Thankfully, the past year has seen a return of Nokia with a new parent company named HMD Global. HMD has breathed new life into Nokia with Android and a heritage that is very much Nokia. The global headquarters is literally across the street from the old Nokia campus in Finland and the company has leveraged that heritage by building their team with primarily former Nokia executives, designers, and engineers. The new Nokia is pretty much the old Nokia with a new roadmap around Android phones.
Now, we’ve sort of seen this move before. The latest moves by Nokia are fairly similar to what we saw with Motorola once it became a brand of Google. Moto had struggled after the initial Droid launches with Android and had a reputation for slow updates with a horrible UI skin atop base Android. Once they came aboard at Google the whole dynamic shifted with the Moto X. The X brought a really slim, stock Android experience with well-designed phones which didn’t break the bank.
Even after being shipped off in another sale to Lenovo, Moto has stayed relatively true to most of those values. They make solid budget smartphones with little tweaking to the software experience. They seem to be having decent success with this model in the unlocked world, away from buying phones directly from carrier stores. But one place they have faltered to those of us Moto fans is with updates. Since being under the Lenovo umbrella, software updates have become sporadic and less timely.
This brings me back to Nokia. They couldn’t sell a smartphone at all for 5 years and that left them plenty of time to reflect. They were able to watch the market trends and also study their past mistakes. With their return, the parallels in approach with that of Moto is quite comparable.
Nokia started with the Nokia 3 and 5 at MWC last year. These phones line up in the same budget segment as the Moto E and G series, both in features and pricing. Add this to the fact that Nokia has chosen to leverage an almost completely stock Android build, and you have a new Nokia that stands in direct competition with Moto.
It’s a smart approach that they’ve continued this year at MWC 2018. With the launch of their new phones: Nokia 8 Sirocco, Nokia 7 Plus, and the Nokia 6, Nokia again has increased the hardware quality and furthered their investment with stock Android. They’ve even pushed it further with certified Android One builds directly from Google.

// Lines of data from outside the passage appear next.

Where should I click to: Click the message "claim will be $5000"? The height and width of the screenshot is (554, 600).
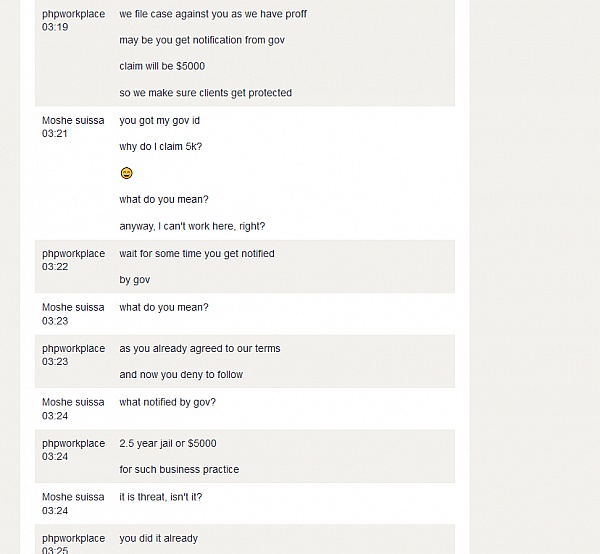162,66
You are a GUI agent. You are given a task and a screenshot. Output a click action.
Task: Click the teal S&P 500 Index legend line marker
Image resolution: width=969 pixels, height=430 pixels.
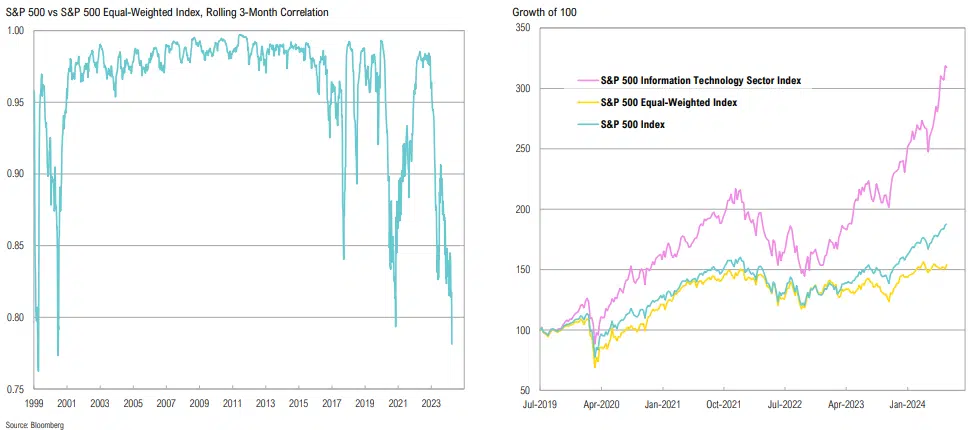[x=587, y=124]
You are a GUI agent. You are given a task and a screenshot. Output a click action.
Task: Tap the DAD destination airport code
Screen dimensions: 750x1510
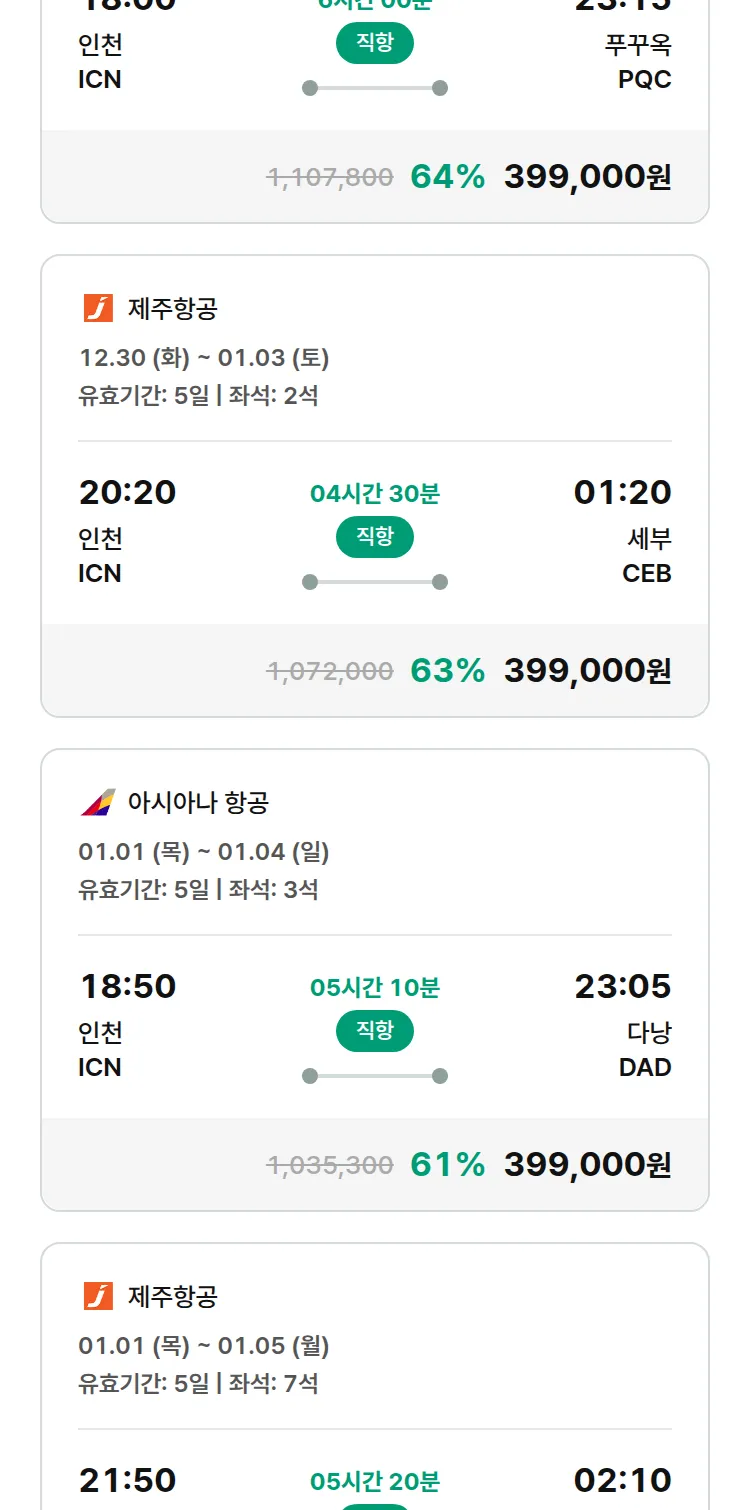645,1068
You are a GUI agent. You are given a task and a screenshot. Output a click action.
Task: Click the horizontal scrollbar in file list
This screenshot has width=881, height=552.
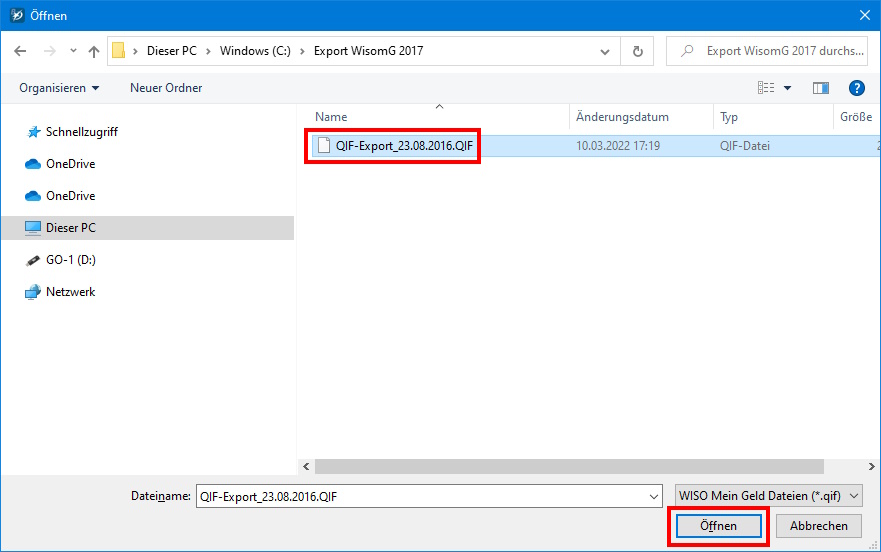click(x=568, y=466)
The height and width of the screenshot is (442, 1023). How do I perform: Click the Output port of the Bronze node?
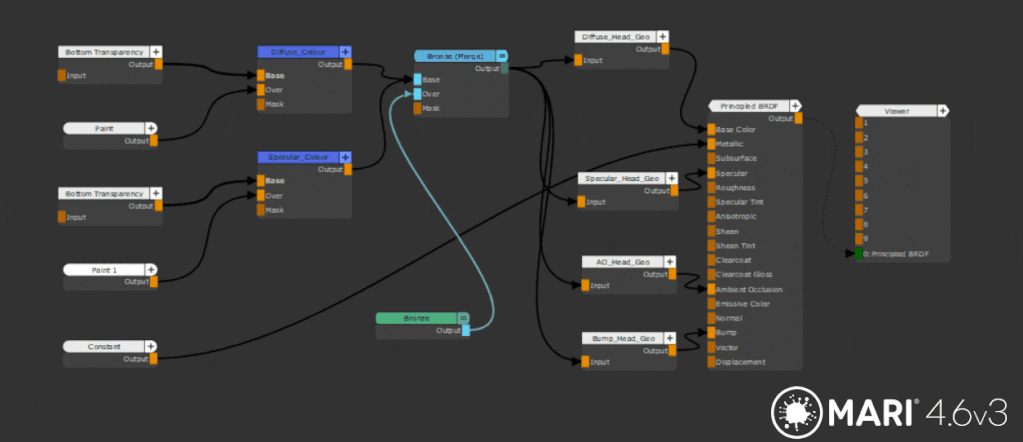465,330
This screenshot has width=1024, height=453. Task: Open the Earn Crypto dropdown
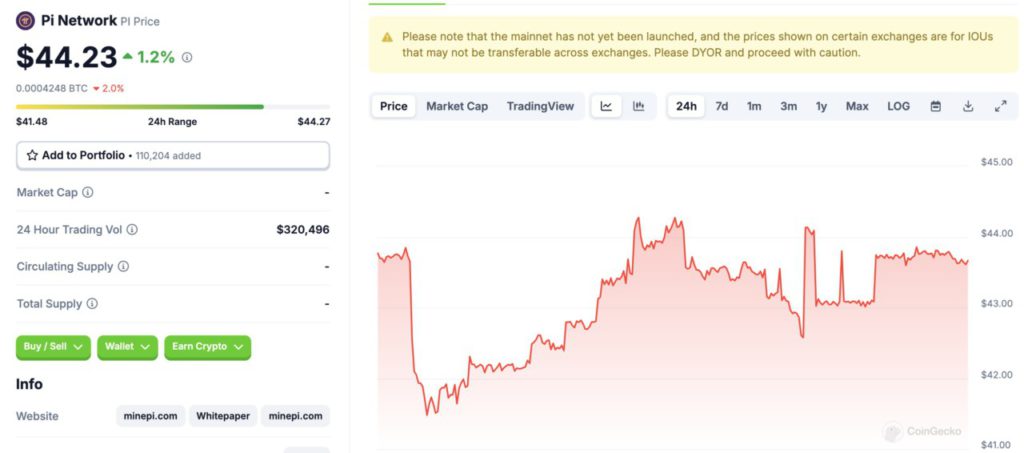207,347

The Android One certification could be a key differentiator between Nokia and others in their price range. With One, they are giving customers the reassurance of 2 years of Android OS updates and 3 years of security updates. It will also continue to cement Nokia’s awesome track record of fast updates in general, as the company has been one of the market leaders since their return last year.

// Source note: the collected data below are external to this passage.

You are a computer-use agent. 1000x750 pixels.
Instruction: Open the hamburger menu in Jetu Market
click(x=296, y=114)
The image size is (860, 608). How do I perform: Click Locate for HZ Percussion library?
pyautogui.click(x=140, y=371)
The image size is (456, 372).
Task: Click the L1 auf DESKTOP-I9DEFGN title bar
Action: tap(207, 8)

Will this translate to Nokia returning to dominating the mobile market? Probably not. That’s increasingly becoming a 3 horse race with Google, Apple, and Samsung. But Nokia could continue to follow — and perhaps surpass — Moto with a huge presence in the unlocked midrange market. More and more people are simply going online to Amazon to make their phone purchases. Nokia has a good initial result in their first year back with this model and its new Android One certification can only add to the curb appeal amongst the Android phones available.